What you have to do: Nothing may be dropped or altered: reproduce all the data.

Records for the exercise:
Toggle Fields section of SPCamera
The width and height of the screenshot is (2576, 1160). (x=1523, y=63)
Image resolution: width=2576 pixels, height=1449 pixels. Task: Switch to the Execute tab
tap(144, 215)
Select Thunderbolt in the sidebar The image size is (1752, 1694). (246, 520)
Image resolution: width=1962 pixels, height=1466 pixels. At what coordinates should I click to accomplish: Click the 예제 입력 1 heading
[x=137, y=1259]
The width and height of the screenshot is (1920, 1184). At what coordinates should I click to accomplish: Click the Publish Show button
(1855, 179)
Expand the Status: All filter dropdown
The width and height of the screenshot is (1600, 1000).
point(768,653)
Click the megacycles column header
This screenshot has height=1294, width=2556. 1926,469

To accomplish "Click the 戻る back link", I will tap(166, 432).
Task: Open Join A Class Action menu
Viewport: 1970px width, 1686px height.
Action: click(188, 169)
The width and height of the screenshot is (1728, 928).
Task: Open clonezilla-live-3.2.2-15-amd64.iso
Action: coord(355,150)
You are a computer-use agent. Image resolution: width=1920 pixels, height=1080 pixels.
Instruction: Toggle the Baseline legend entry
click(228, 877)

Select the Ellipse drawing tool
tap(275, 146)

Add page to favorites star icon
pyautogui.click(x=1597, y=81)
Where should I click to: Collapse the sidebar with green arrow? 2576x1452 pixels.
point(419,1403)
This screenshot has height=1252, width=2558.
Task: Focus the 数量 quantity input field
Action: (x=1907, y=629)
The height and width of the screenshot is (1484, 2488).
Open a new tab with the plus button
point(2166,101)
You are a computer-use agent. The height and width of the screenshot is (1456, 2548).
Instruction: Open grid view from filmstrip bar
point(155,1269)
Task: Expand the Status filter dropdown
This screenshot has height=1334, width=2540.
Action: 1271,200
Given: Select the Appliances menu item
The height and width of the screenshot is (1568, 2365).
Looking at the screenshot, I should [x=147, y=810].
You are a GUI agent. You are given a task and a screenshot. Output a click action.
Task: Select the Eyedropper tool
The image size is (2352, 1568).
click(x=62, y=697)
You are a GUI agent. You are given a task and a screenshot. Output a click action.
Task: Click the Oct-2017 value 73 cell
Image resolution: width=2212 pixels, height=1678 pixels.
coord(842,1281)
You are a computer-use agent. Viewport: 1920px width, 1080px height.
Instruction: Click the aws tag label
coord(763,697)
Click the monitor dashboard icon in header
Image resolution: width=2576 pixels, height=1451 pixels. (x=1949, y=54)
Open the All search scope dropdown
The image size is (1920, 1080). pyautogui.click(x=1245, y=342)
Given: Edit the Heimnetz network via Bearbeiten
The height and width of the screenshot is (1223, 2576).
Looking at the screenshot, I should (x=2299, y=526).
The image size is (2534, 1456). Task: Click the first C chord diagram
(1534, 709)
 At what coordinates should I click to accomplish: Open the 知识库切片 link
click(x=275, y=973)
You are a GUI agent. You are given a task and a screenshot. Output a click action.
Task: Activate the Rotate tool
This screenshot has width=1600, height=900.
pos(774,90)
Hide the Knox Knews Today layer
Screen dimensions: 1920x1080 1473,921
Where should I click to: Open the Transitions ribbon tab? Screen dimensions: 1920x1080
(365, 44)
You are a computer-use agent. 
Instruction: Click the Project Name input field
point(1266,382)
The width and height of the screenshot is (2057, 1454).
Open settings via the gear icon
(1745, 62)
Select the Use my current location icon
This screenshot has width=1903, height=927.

Output for this exercise:
Toggle Fields section of SPCamera
The width and height of the screenshot is (2576, 1160). (x=1523, y=63)
Image resolution: width=2576 pixels, height=1449 pixels. Task: Switch to the Execute tab
tap(144, 215)
Select Thunderbolt in the sidebar The image size is (1752, 1694). (246, 520)
Image resolution: width=1962 pixels, height=1466 pixels. At what coordinates should I click to accomplish: Click the 예제 입력 1 heading
[x=137, y=1259]
The width and height of the screenshot is (1920, 1184). At what coordinates should I click to accomplish: Click the Publish Show button
(1855, 179)
Expand the Status: All filter dropdown
The width and height of the screenshot is (1600, 1000).
point(768,653)
Click the megacycles column header
This screenshot has height=1294, width=2556. 1926,469

To accomplish "Click the 戻る back link", I will tap(166, 432).
Task: Open Join A Class Action menu
Viewport: 1970px width, 1686px height.
Action: click(188, 169)
The width and height of the screenshot is (1728, 928).
Task: Open clonezilla-live-3.2.2-15-amd64.iso
Action: coord(355,150)
You are a computer-use agent. Image resolution: width=1920 pixels, height=1080 pixels.
Instruction: Toggle the Baseline legend entry
click(228, 877)

Select the Ellipse drawing tool
tap(275, 146)

Add page to favorites star icon
pyautogui.click(x=1597, y=81)
Where should I click to: Collapse the sidebar with green arrow? 2576x1452 pixels.
point(419,1403)
This screenshot has height=1252, width=2558.
Task: Focus the 数量 quantity input field
Action: (x=1907, y=629)
The height and width of the screenshot is (1484, 2488).
Open a new tab with the plus button
point(2166,101)
You are a computer-use agent. The height and width of the screenshot is (1456, 2548).
Instruction: Open grid view from filmstrip bar
point(155,1269)
Task: Expand the Status filter dropdown
This screenshot has height=1334, width=2540.
Action: 1271,200
Given: Select the Appliances menu item
The height and width of the screenshot is (1568, 2365).
Looking at the screenshot, I should [x=147, y=810].
You are a GUI agent. You are given a task and a screenshot. Output a click action.
Task: Select the Eyedropper tool
The image size is (2352, 1568).
click(x=62, y=697)
You are a GUI agent. You are given a task and a screenshot. Output a click action.
Task: Click the Oct-2017 value 73 cell
Image resolution: width=2212 pixels, height=1678 pixels.
coord(842,1281)
You are a computer-use agent. Viewport: 1920px width, 1080px height.
Instruction: Click the aws tag label
coord(763,697)
Click the monitor dashboard icon in header
Image resolution: width=2576 pixels, height=1451 pixels. (x=1949, y=54)
Open the All search scope dropdown
The image size is (1920, 1080). pyautogui.click(x=1245, y=342)
Given: Edit the Heimnetz network via Bearbeiten
The height and width of the screenshot is (1223, 2576).
Looking at the screenshot, I should (x=2299, y=526).
The image size is (2534, 1456). Task: Click the first C chord diagram
(1534, 709)
 At what coordinates should I click to accomplish: Open the 知识库切片 link
click(x=275, y=973)
You are a GUI agent. You are given a task and a screenshot. Output a click action.
Task: Activate the Rotate tool
This screenshot has width=1600, height=900.
pos(774,90)
Hide the Knox Knews Today layer
Screen dimensions: 1920x1080 1473,921
Where should I click to: Open the Transitions ribbon tab? Screen dimensions: 1920x1080
(365, 44)
You are a computer-use agent. 
Instruction: Click the Project Name input field
point(1266,382)
The width and height of the screenshot is (2057, 1454).
Open settings via the gear icon
(1745, 62)
Select the Use my current location icon
This screenshot has width=1903, height=927.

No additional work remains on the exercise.